L'internaute qui utilise les facilités mises à sa disposition pour diffuser du contenu protégé est le principal fauteur de trouble et responsable du préjudice subi par les ayants droits. Mais il se pose souvent deux problèmes pour celui qui cherche réparation : le premier est que les personnes physiques ont une solvabilité limitée. Le second est que l'internaute n'est pas toujours identifiable, car malgré l'obligation qui est faite par la LCEN aux hébergeurs de conserver les données d'identification des personnes qui éditent du contenu sur le Web, il est courant que ces données soient fausses. Il y a donc à cet égard une marge de progrès importante, tant au regard de la collection d'informations fiables d'identification par les hébergeurs que du renforcement de la lutte contre les pratiques contrefaisantes.

Restent les protagonistes professionnels : ayants droits de contenus protégés d'une part, fournisseurs de plate forme d'autre part. Ils se livrent ces temps-ci une bataille judiciaire acharnée. Mais la solution aux difficultés rencontrées est tout autant technique que juridique car la nature humaine étant ce qu'elle est, les internautes continueront à diffuser du contenu protégé dès lors qu'ils n'en sont pas empêchés techniquement.

Les ayants droits se doivent donc de protéger leurs contenus par des mesures techniques appropriées, faute de quoi il nous semble qu'ils participent à leur propre préjudice. Ils ont d'ailleurs commencé à le faire, mais il est vrai que l'opération n'est pas toujours facile et qu'il en résulte des coûts non négligeables. Corrélativement, les sites de partage vidéo doivent mettre en oeuvre des systèmes de filtrage et de contrôle à l'état de l'art, et compatibles avec les dispositifs de protection mis en oeuvre par les ayants droits.

Pour autant, il ne nous paraît pas pertinent d'imposer de telles mesures techniques de façon systématique car elles seront très contingentes des évolutions technologiques, et risquent de ne pas être 100 % efficaces.
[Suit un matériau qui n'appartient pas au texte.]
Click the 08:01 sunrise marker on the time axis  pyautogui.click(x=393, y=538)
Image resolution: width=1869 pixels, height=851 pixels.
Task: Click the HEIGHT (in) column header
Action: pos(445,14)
C'est exactement ce qui se passe en matière de sécurité informatique, où les forces du bien et du mal se livrent une guerre incessante, les uns pour découvrir des failles et les autres pour les combler. Comme en matière de sécurité, il n'existera jamais de "zéro défaut" mais des dispositifs adaptés, mises en place de façon ciblée, permettront sans doute d'éviter la prolifération des "mauvaises" pratiques chez les internautes.